New milestone for SA libraries

25 May 2009

A recent school infrastructure audit conducted in Khayelitsha found that only three out of 54 schools in Khayelitsha have functioning school libraries.

This was one of the disturbing findings of Equal Education, a project recently undertaken by Associate Professors Mary Nassimbeni and Karin de Jager of UCT's Centre for information Literacy.

Thankfully, the Library and Information Services Transformation Charter, commissioned by the Minister of Arts and Culture, and featuring contributions by De Jager and Nassimbeni, is set to mark a new era of expansion, development and transformation of library services (LIS) in South Africa.

The team set out to define the challenges facing the LIS sector and to provide solutions for change, ultimately building an informed and reading nation. The charter's fifth draft, which includes an eight-point transformation programme, was recently approved by the Minister of Arts and Culture. It will now be presented to the members of the executive committee responsible for LIS, as well as to portfolio committees in Parliament.

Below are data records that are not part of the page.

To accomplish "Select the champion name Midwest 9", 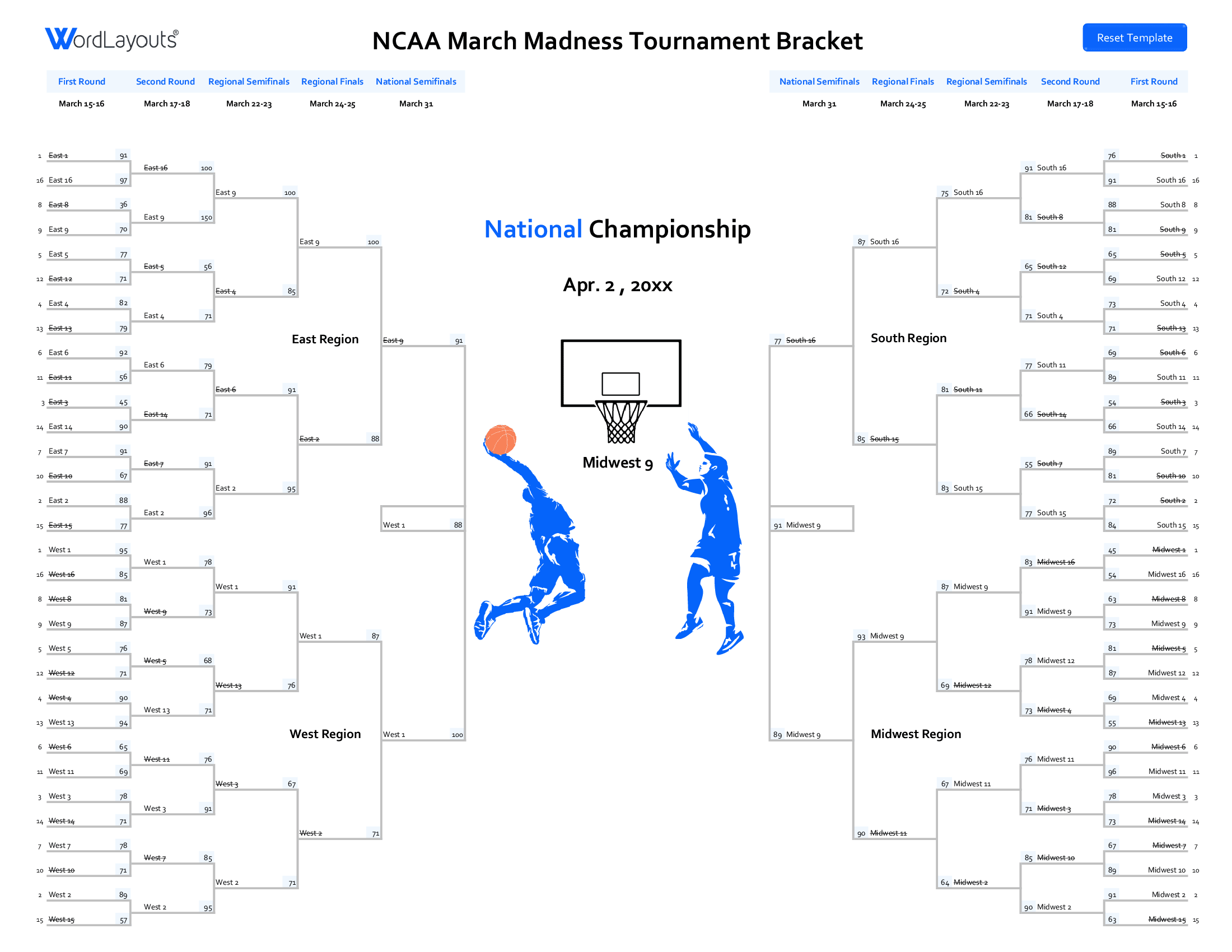I will point(618,463).
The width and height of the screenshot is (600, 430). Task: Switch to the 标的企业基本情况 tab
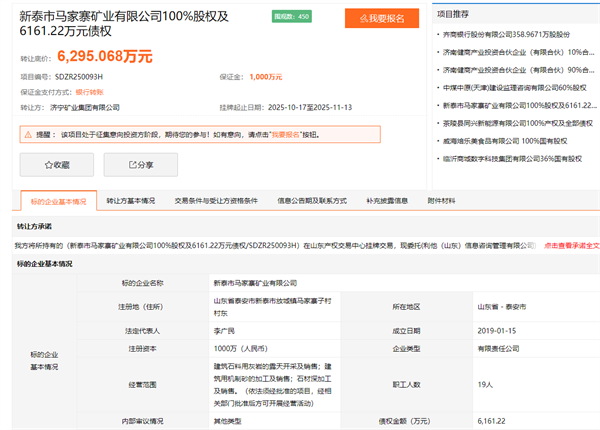click(x=58, y=201)
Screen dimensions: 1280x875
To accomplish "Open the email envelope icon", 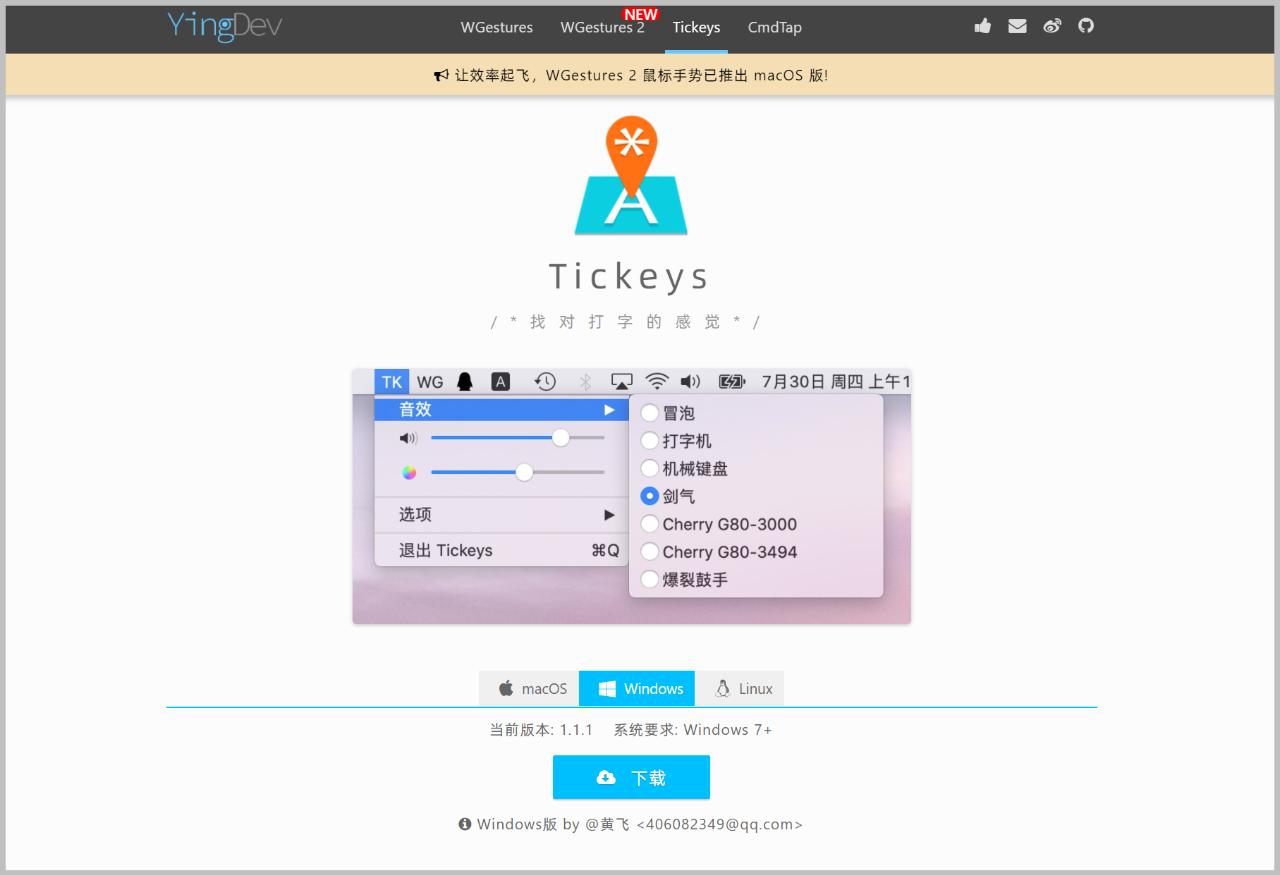I will [1017, 26].
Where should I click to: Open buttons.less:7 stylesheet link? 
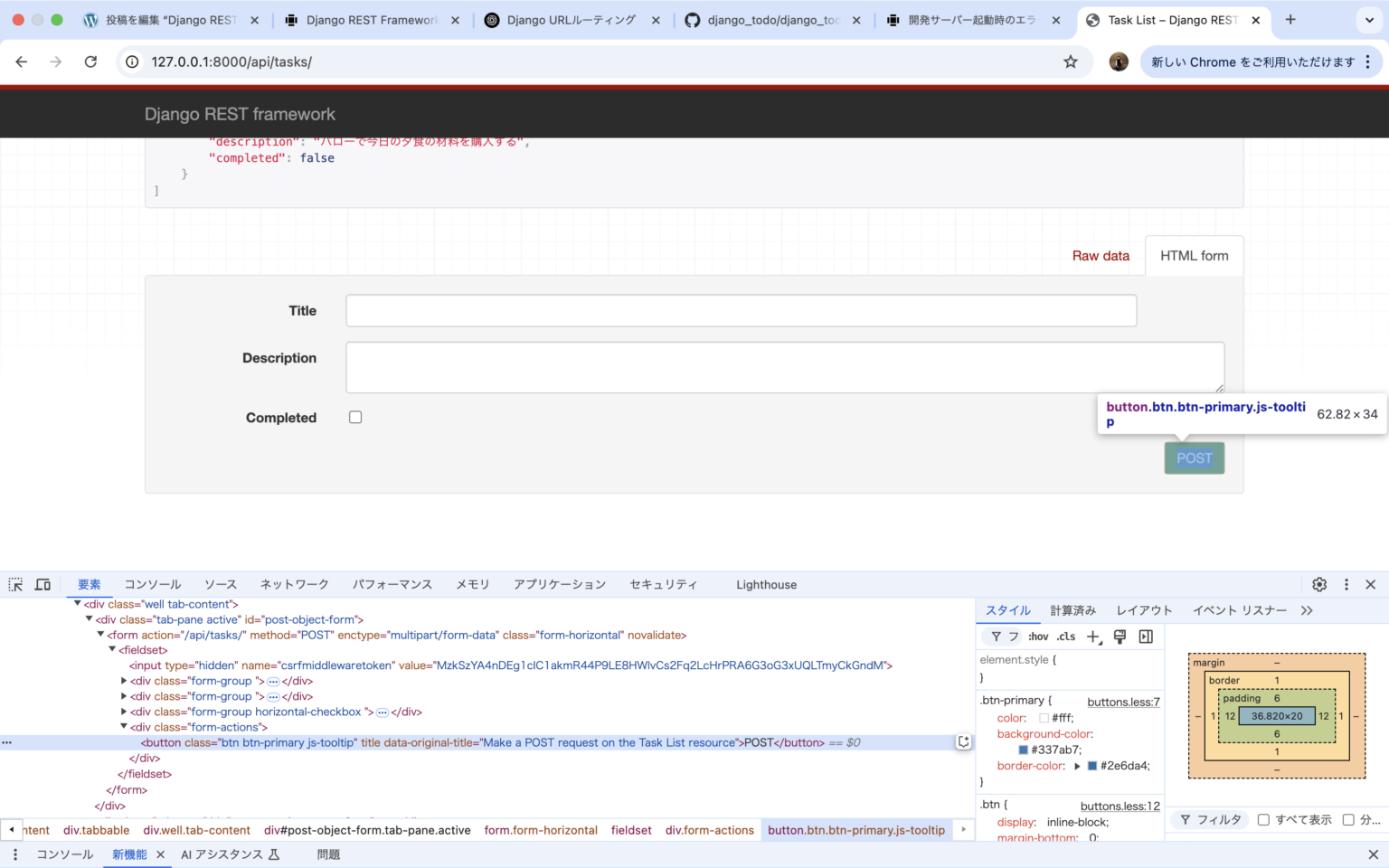point(1124,702)
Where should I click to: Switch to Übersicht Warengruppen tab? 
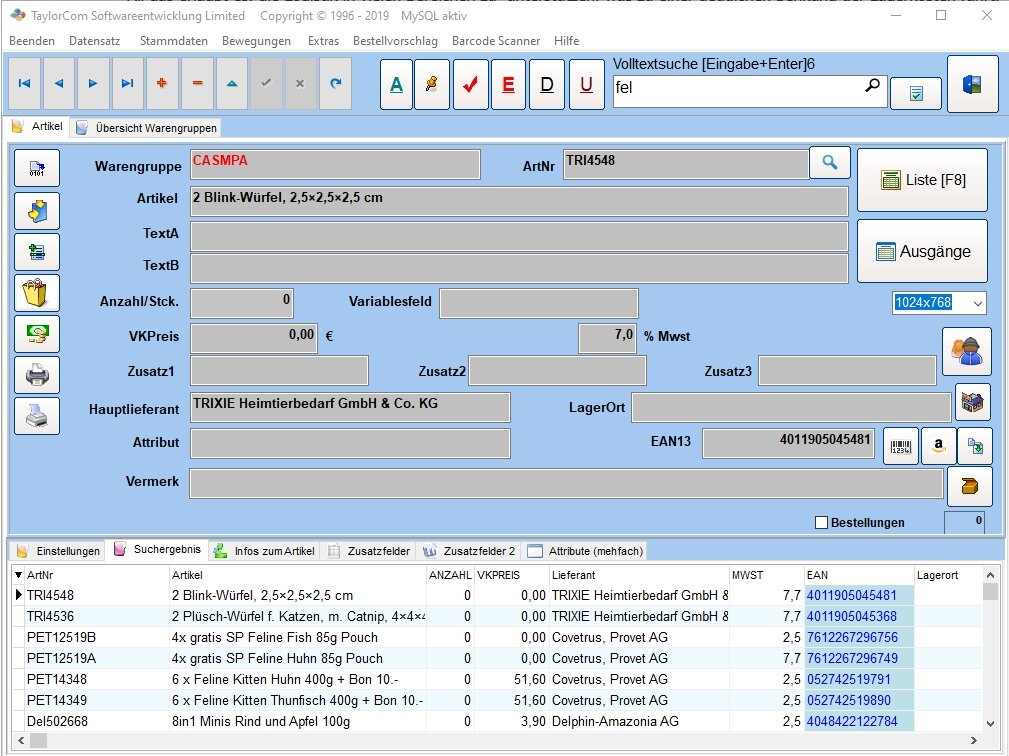click(x=146, y=128)
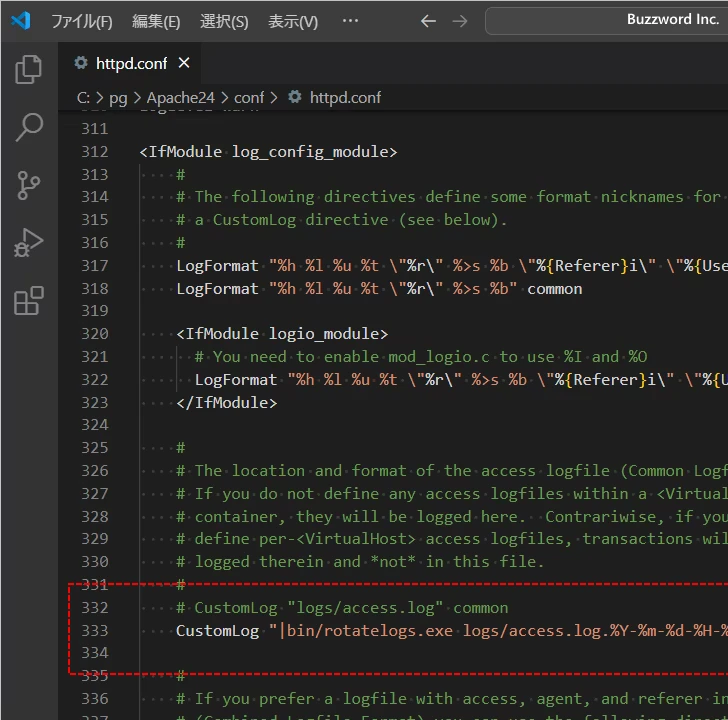The image size is (728, 720).
Task: Click the navigate forward arrow
Action: point(459,21)
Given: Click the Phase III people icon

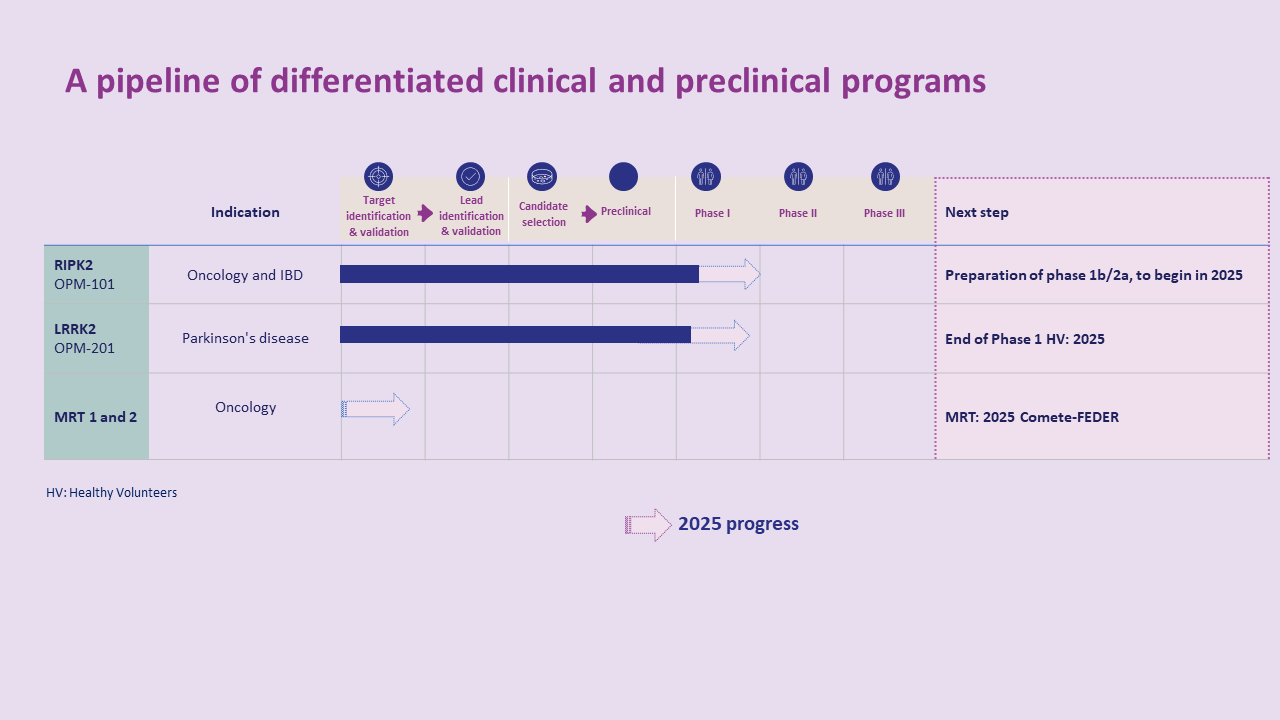Looking at the screenshot, I should [x=885, y=177].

The team responsible for drafting the charter also included Associate Professor Genevieve Hart of the University of the Western Cape and Professor Archie Dick of the University of Pretoria, both of whom gained their PhDs in LIS at UCT. The team was chaired by Professor Muxe Nkondo, chair of the Board of the National Library of South Africa.

"This report is an important milestone for South African libraries," says Nassimbeni. "The Centre for Information Literacy has already started to incorporate the ideas and findings into its teachings and research."